Sie legen (weitestgehend in Ersteinspielungen) eine bezwingende Ökonomie und Verdichtung ihrer Ausdrucksmittel an den Tag: „postscriptum zu B.“ ist ein dreiteiliger Reflex auf Beet­hovens Sonaten für Cello und Klavier, der zwischen verspielter Rhetorik und traumverhangener Atonalität eine fast improvisatorische Sprunghaftigkeit präsentiert. Der Liederzyklus „…blüht nur im Gesang“ für Sopran, Cello und Klavier bewegt sich oft im melodramatischen Modus der frühen Moderne, gibt sich jedoch betont zeitkritisch. Katzer hat die Texte selbst beigesteuert, die voller Dichtungs-Anspielungen sind und zwischen „Fake News“, „Teuren Utopien“ und dem schlussendlichen „Nitschewo“ ein bitteres Fazit der Gegenwart ziehen. „Percussum“ wiederum ist ein luzides Schlagzeugquartett, das wie eine Hommage an diverse perkussive Praktiken asiatischer Musik anmutet, ohne jeden Anflug von Parodie oder gar Exotismus. Deutliche Jazz-Einflüsse bezeugt das vielfarbige Septett „La scuola dell’ascolto 5“, dessen melodische Diversität und rhythmische Verve vom Georg Katzer Ensemble Berlin mit gehöriger Energie aufgeladen wird. Glanzstück dieser Einspielung aber ist das Orchesterstück „discorso“, als Kommentar zur silves­tergeschändeten 9. Sinfonie Beethovens vom RSB Berlin bestellt: Dort werden verschiedene stilistische Ebenen momenthaft zu einer Polyphonie des Fragmentierten ineinandergeblendet. (Neos)
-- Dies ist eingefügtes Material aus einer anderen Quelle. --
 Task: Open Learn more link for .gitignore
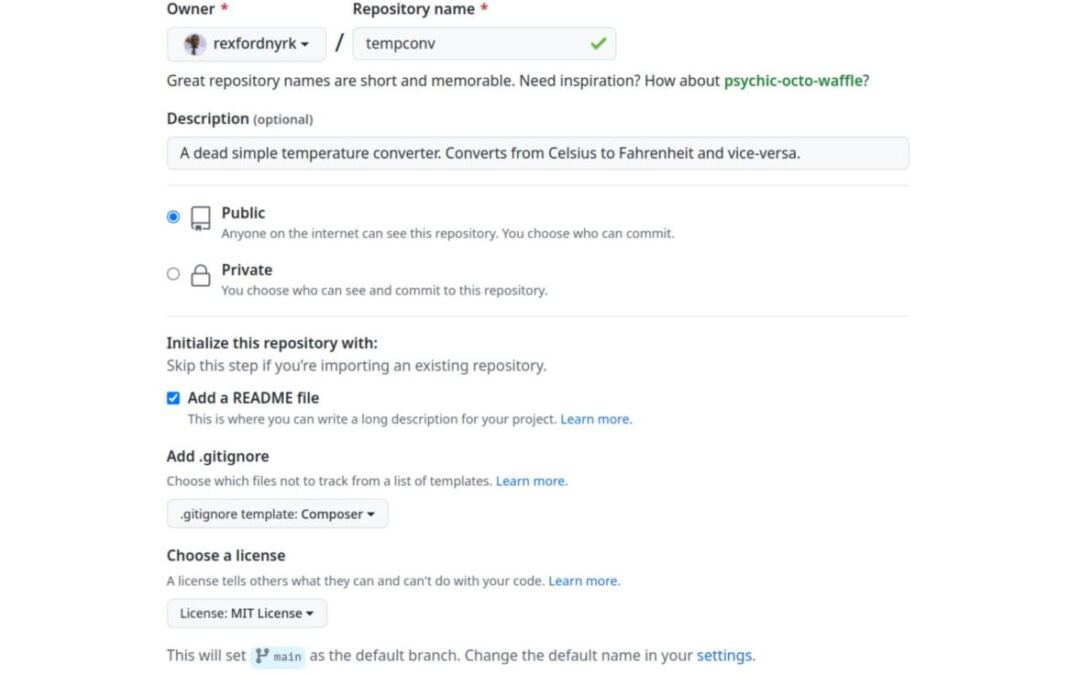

Inzwischen ist Christian Wolff fast 90 und nicht müde, seine Musik an der Schwelle von gestalterischer Freiheit und fixierter Formgebung immer weiter zu verfeinern. Deren spezielle Poetik wird hier evident in Ersteinspielungen des Trio Accanto, das mit viel Klangsinn Wolffs kompositorischen Grenzgängen nachspürt. Die Instrumentation der „Exercises“ (hier eine Auswahl von 2011–18) ist genauso flexibel wie wichtige musikalische Parameter. Dass diese „koordinierte Ungleichzeitigkeit“ aber nie beliebig klingt, ist das große Geheimnis dieser Musik und natürlich ganz und gar abhängig vom Vermögen der Spieler, ihre einkomponierten Freiheiten zu nutzen. Das Trio Accanto lässt hier keine Wünsche offen und macht aus diesen „Übungen“ vor allem Demonstrationen des Aufeinander Hörens. Manchmal verwandeln sich Marcus Weiss (Saxophon), Nicolas Hodges (Klavier) und Christian Dierstein (Schlagzeug) dabei in ein progressives Jazz-Trio, manchmal erreichen ihre Interaktionen eine kristalline Klarheit als hätten wir es mit Webern zu tun. Die „klassische“ Seite von Christian Wolffs Schaffen bezeugt das eigens für Accanto konzipierte „Trio IX“ (2017): eine vollständig im Notat fixierte Komposition, die aber nicht minder erfrischend unvorhersehbar klingt: Ein Patchwork voller Anspielungen und Pseudozitate zwischen Bach und Eisler, Choral und politischem Lied. (Wergo)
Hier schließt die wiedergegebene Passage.